Но я не питал иллюзий. Пусть во сне мы летаем как птицы и побеждаем без оружия двухголовых гигантских чудовищ! Реальность не имеет ничего общего с миром снов.

Я заснул несчастным… и почти тут же меня разбудил знакомый запах подгнивших фруктов.

Надо мной стоял Дизир со свечкой в руке и тряс меня за плечо.

– Пошли, – прошептал он. – И прихвади звою Кузандру, мой мальчик.

В золотистом свете я увидел его обрюзгшее, как корень сельдерея, лицо, покрытое прыщами и жуткими кратерами. Я привык к этому зрелищу с раннего детства, но сейчас от неожиданности, взглянув на него, впервые перепугался.

– Что з добой здрязлозь? – обиженно буркнул Дизир. – Ды бедя дикогда де видел?

– Я спал, – пробормотал я, протирая глаза.

– Идем зивее! Взе годово!

– Что готово?

Но Дизир не отвечал. Я натянул одежду и, перешагивая через тела спящих, последовал за ним в дальний конец зала, где были владения брата.

Там, к моему удивлению, было светло: горело десятка три свеч и масляных ламп. При этом площадка была отгорожена медвежьими шкурами, натянутыми на три столба, так что из остальной части зала ничего, что там происходило, было не разглядеть. Это все соорудил полутролль.

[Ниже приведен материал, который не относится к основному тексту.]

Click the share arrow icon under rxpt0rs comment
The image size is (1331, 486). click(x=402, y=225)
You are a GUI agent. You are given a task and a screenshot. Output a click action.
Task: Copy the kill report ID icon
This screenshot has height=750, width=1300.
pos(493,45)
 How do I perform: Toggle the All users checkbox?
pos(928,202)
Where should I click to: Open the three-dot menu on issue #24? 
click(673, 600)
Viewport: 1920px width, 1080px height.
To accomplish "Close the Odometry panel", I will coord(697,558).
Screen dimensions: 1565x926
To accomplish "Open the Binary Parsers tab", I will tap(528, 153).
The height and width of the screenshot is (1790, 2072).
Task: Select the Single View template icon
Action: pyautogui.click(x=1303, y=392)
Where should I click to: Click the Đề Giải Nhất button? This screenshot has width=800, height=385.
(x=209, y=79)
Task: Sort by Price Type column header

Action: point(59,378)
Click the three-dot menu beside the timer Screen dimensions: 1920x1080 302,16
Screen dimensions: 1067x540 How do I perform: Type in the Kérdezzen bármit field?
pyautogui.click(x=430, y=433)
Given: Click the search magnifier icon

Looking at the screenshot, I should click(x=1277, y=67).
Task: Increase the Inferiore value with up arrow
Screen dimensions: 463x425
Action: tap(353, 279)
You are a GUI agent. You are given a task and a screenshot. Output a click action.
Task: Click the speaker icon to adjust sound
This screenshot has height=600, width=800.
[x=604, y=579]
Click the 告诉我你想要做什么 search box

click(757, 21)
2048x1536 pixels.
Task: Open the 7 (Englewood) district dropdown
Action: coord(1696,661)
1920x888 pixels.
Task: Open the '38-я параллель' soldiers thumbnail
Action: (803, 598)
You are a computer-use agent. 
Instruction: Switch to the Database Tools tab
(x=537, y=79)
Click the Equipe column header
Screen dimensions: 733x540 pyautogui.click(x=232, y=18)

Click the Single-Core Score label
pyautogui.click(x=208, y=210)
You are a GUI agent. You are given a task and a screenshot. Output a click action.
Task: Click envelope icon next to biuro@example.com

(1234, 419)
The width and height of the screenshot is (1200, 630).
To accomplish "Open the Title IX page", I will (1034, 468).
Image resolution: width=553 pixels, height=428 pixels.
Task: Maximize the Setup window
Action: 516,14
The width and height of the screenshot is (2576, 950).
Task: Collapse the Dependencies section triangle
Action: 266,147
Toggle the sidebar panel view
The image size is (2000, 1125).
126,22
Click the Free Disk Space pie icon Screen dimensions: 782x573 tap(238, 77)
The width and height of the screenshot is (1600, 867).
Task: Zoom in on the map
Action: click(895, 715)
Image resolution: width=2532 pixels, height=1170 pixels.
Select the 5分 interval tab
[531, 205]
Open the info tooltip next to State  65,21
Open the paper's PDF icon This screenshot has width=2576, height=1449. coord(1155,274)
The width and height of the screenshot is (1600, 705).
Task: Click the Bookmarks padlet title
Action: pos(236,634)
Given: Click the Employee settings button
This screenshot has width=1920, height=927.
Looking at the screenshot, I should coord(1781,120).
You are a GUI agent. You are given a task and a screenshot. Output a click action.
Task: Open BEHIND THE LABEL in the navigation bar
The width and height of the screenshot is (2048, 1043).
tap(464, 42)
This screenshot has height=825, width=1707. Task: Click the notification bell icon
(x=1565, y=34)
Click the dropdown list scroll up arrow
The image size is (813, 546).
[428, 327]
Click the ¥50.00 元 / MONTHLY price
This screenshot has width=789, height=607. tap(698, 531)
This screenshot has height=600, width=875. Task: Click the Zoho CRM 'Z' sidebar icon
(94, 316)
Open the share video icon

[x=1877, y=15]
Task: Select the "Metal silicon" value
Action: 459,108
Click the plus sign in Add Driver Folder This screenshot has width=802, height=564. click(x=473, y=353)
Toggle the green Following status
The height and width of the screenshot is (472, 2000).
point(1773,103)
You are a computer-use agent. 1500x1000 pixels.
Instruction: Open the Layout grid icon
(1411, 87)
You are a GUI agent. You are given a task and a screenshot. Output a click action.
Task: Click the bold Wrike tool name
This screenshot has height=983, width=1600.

Дизир забрал у меня Кусандру и, по-прежнему ничего не говоря, стал обматывать лезвие белой тканью. На это ушло несколько минут. Я успел заметить, что его меч с длинным изогнутым лезвием – он никак не назывался – уже был обмотан.


Его меч уже был обмотан


– Де хочешь больше быдь босбежищем рядоб с брадоб, учизь здоядь за зебя! – наконец объяснил он, протягивая мне Кусандру. – Буду дебя учидь!

Он подтолкнул меня на освещенную площадку, и урок начался, беззвучно. Ткань, которой были замотаны мечи, защищала нас от опасных происшествий, к тому же она приглушала и звуки ударов.

Дизир меня очень любил. Из двух сыновей своего повелителя он всегда отдавал предпочтение мне и, наверно, как раз поэтому не давал мне спуску той ночью. За минуту я получил десятка полтора болезненных ударов: в плечо, по рукам, в живот и даже в лицо. На глазах у меня выступили слезы.

– Бечально, – негромко буркнул полутролль. – Ду ды и раздяба!

Задетый за живое, я изо всех сил сжал рукоять Кусандры. Я начал отбиваться усердно, ведь вообще-то старательность у меня в характере. И скоро Дизир уже не мог пробить мою защиту.

То, чему я научился во сне, вдруг стало получаться наяву с удивительной легкостью. Полутролль Дизир – известный боец, он колошматил ненасытров бок о бок с королем Харальдом – и надо же, мне удается отбивать его атаки!

Это был самый прекрасный день в моей жизни, точнее, самая прекрасная ночь!

Вдруг Дизир замахал мечом все быстрее, а удары стали сильней. Но я выдержал этот напор, и он был так удивлен, что на секунду потерял равновесие. Я воспользовался моментом и нанес ему сильный удар в грудь и тут же – прямо в лицо.